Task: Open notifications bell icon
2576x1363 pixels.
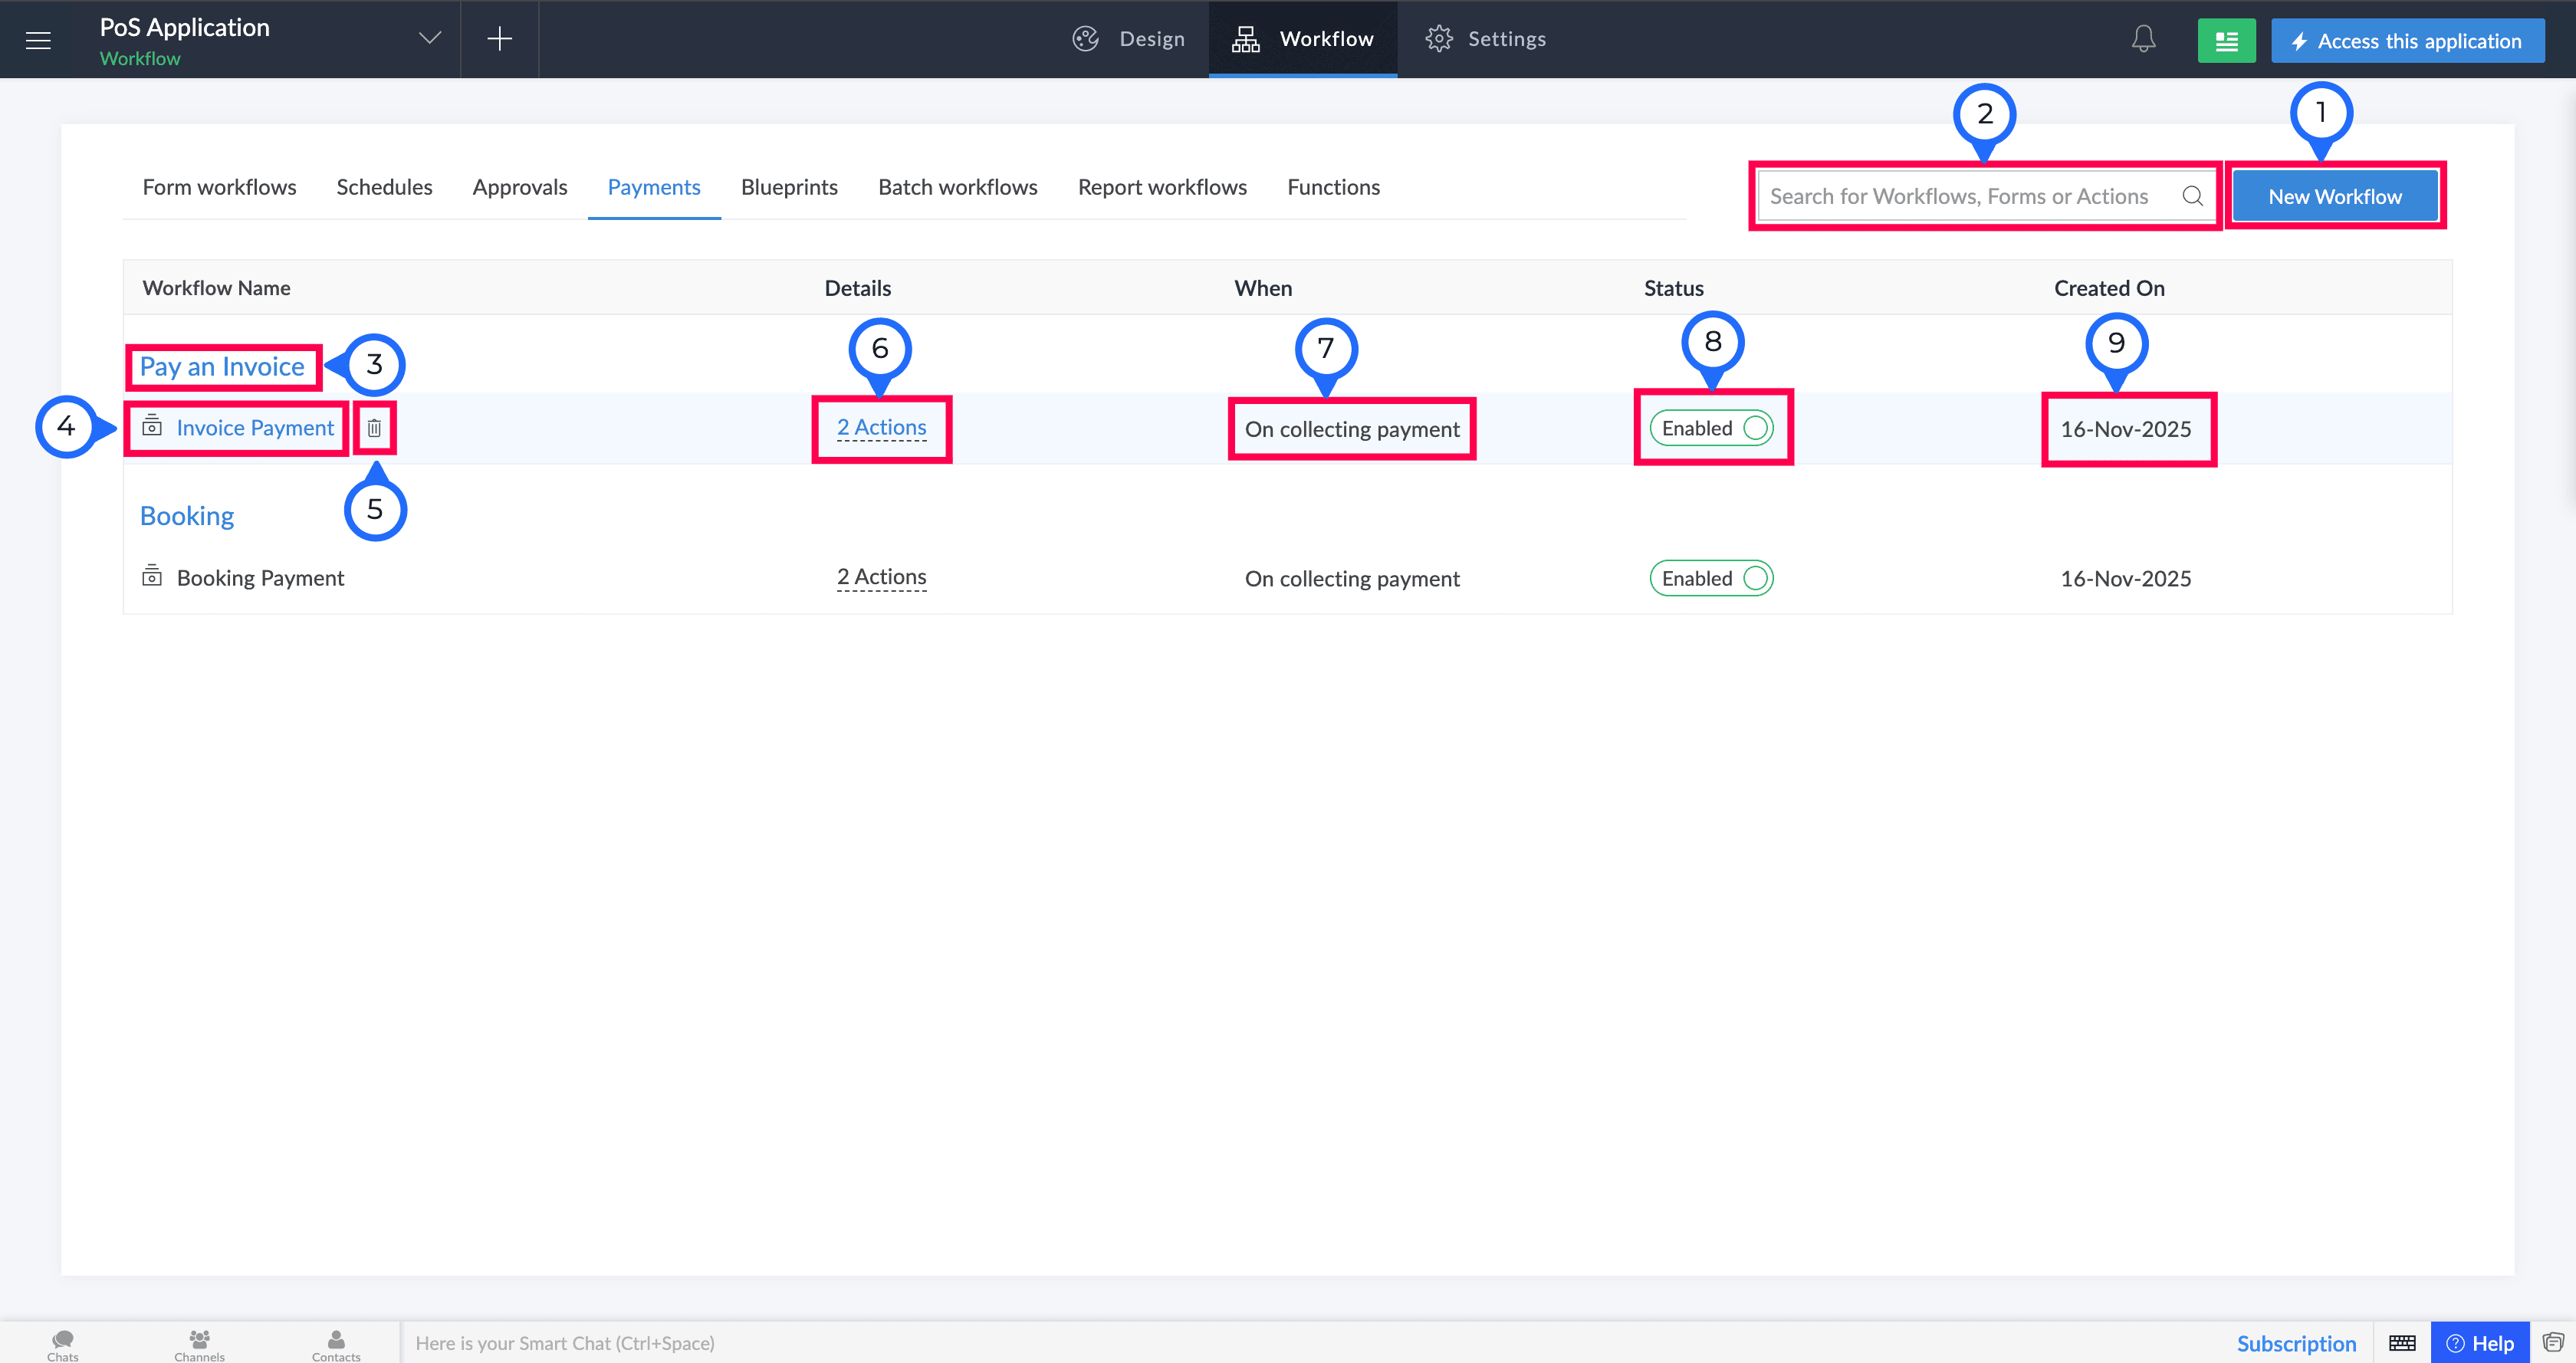Action: pos(2143,39)
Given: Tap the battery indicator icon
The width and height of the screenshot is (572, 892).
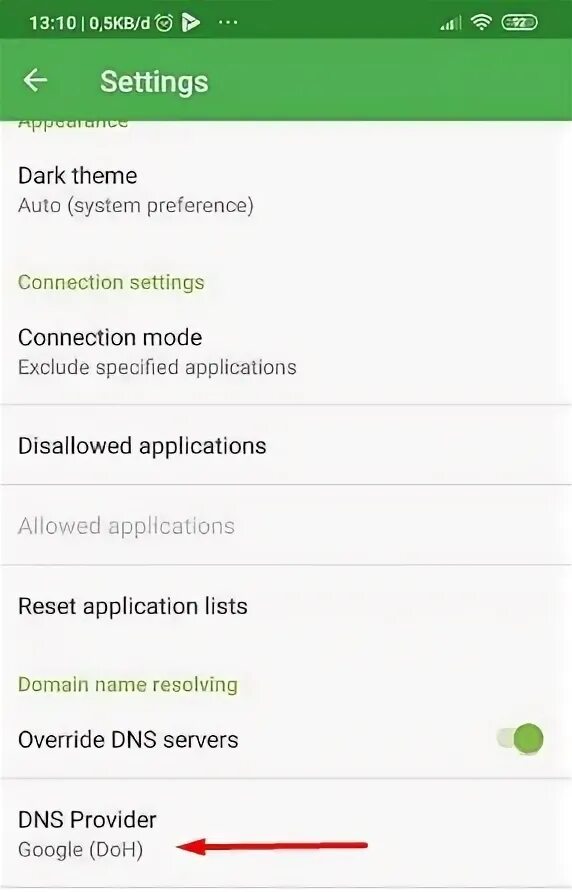Looking at the screenshot, I should pos(519,23).
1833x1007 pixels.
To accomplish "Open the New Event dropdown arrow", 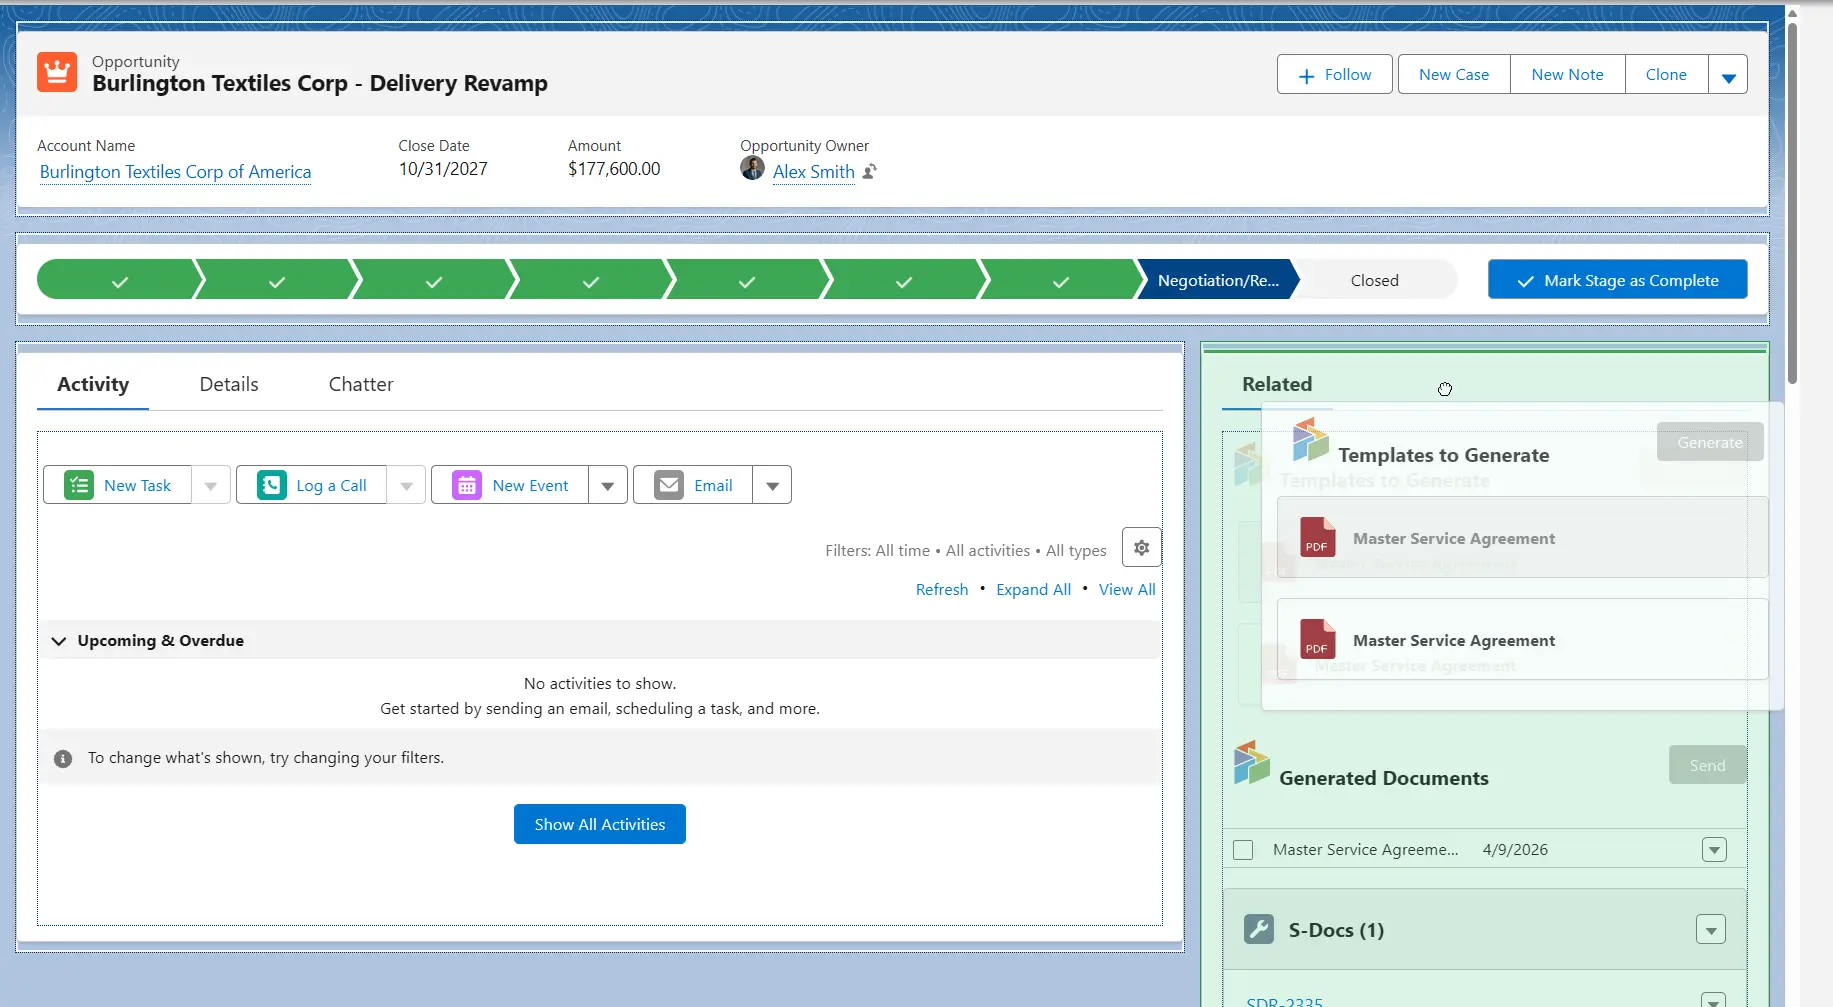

*-*-*

> _DESCRIPTION OF THE TASK_
Write the material above out again exactly as it reads, but don't carry over the pictures.

> _TASK ANSWER_
Task: Open notifications bell icon
2576x1363 pixels.
Action: pos(2143,39)
Given: Tap the battery indicator icon
The width and height of the screenshot is (572, 892).
Looking at the screenshot, I should pos(519,23).
1833x1007 pixels.
To accomplish "Open the New Event dropdown arrow", 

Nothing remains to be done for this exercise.